There are three basic types of holidays—religious, secular, and personal. I’ve kept the descriptions very generic so you can choose the ones that will work best in your own campaign and tailor them accordingly.
Religious Holy Days
These holy days should vary by religion—for every religion you have in your campaign, different holy days should be celebrated (and religions divided by schisms may have even more). Religious holy days can be celebrated by clerics only (for smaller observances) or by clerics and congregation (for larger observances). They may be days of celebration—feasting, merriment, and goodwill—or days of deprivation—fasting, meditation, and remembrance.
• Astronomical Cycles: Many holy days fall on new or full moons, equinoxes or solstices, or even (if predictable) eclipses and the passage of comets or showers of meteors.
• Holy People: Other holy days can celebrate the lives of prophets, avatars, priests, saints, and other holy people. These days typically fall on the anniversary of the person’s birthday or day of death, although other important events in the person’s life may be days for celebration, too.
• Miracles: A holy day may be observed in remembrance of a miracle (and, in turn, miracles may be more likely to occur on holy days). Miracles for one church may be disasters for another, if the two were at odds with each other, or churches may view the same event as miracles particular to their own religion, or have differing interpretations of a single event within the same religion in the case of a schism.
• Ideals: Holy days may also be celebrated specifically to commemorate some ideal behavior or emotion, for example, peace, love, motherhood, etc. The ideal so celebrated will probably be associated with the religion that has made it a holy day.

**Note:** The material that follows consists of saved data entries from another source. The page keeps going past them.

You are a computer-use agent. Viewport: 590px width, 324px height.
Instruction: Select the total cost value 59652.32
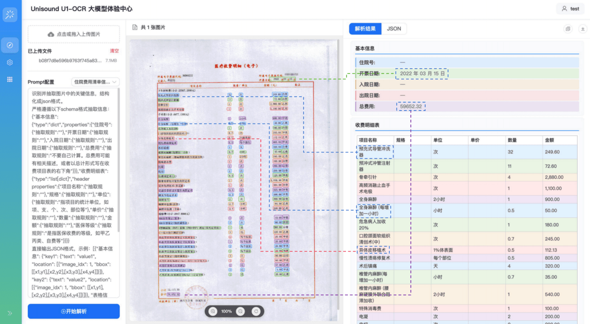(411, 106)
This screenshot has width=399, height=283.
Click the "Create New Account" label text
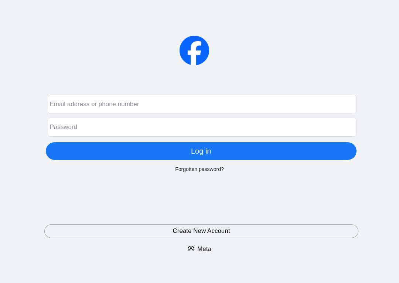click(201, 231)
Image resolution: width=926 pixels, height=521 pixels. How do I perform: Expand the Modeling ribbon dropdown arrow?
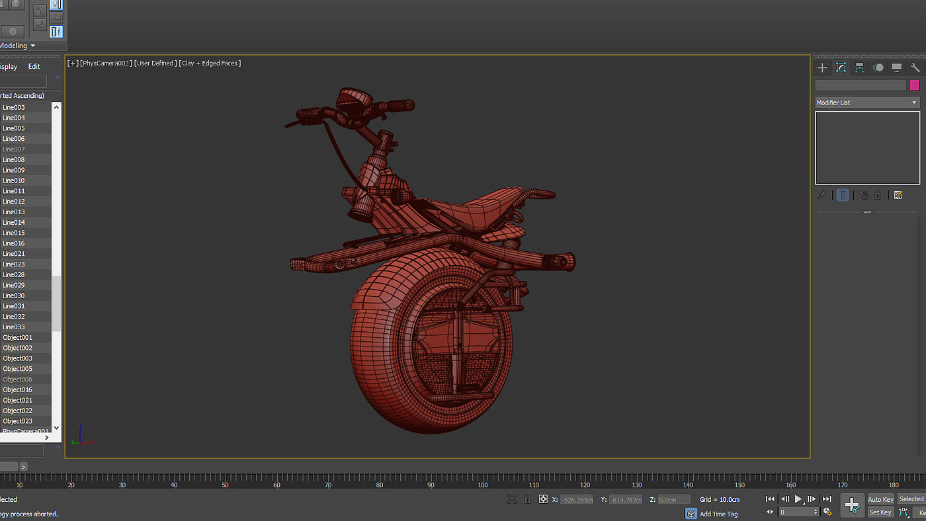(33, 46)
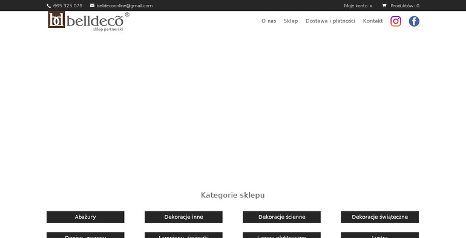Click belldecoonline@gmail.com email link
The width and height of the screenshot is (466, 238).
point(125,5)
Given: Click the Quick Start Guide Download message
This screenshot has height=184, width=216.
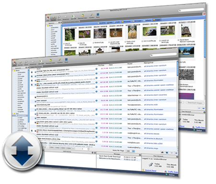Looking at the screenshot, I should 110,156.
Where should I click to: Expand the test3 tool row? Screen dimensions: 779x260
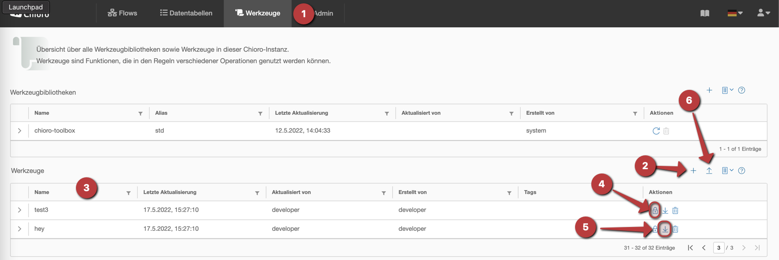20,210
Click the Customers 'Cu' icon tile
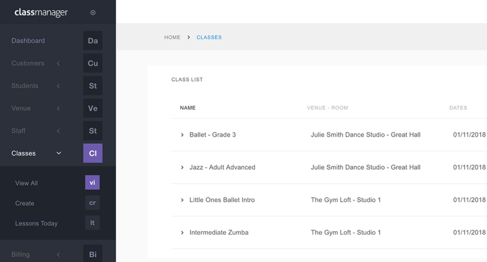 pos(93,63)
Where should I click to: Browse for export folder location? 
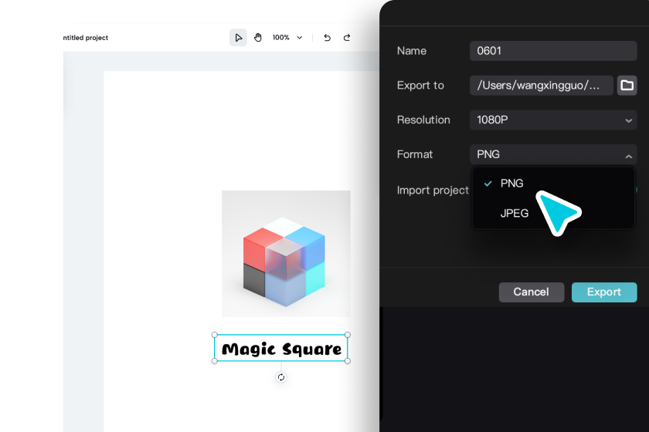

Secular holidays are specific to groups, tribes, towns, cities, realms, nations, or even worlds. Usually a secular holiday is a day of celebration, not deprivation. Secular holidays may come about by decree of a ruling body or may generate naturally from grassroots observances.
• Military Events: Most cultures have some sort of celebration of a victory in war, to remember fallen soldiers, to celebrate the signing of a treaty, and so forth. It seems logical to assume that military holidays will be celebrated with a show of military force, perhaps in a parade of warriors.
• Relief from Disaster: Some cultures may celebrate the anniversary of the end of some terrible event, such as a famine, flood, earthquake, and so forth. For this celebration to last more than a few years after the event, the disaster would have had to have been extremely memorable.
• Ideals: Communities may also celebrate ideals such as peace, love, motherhood, family, childhood, and so forth. The ideal would be something important to the region.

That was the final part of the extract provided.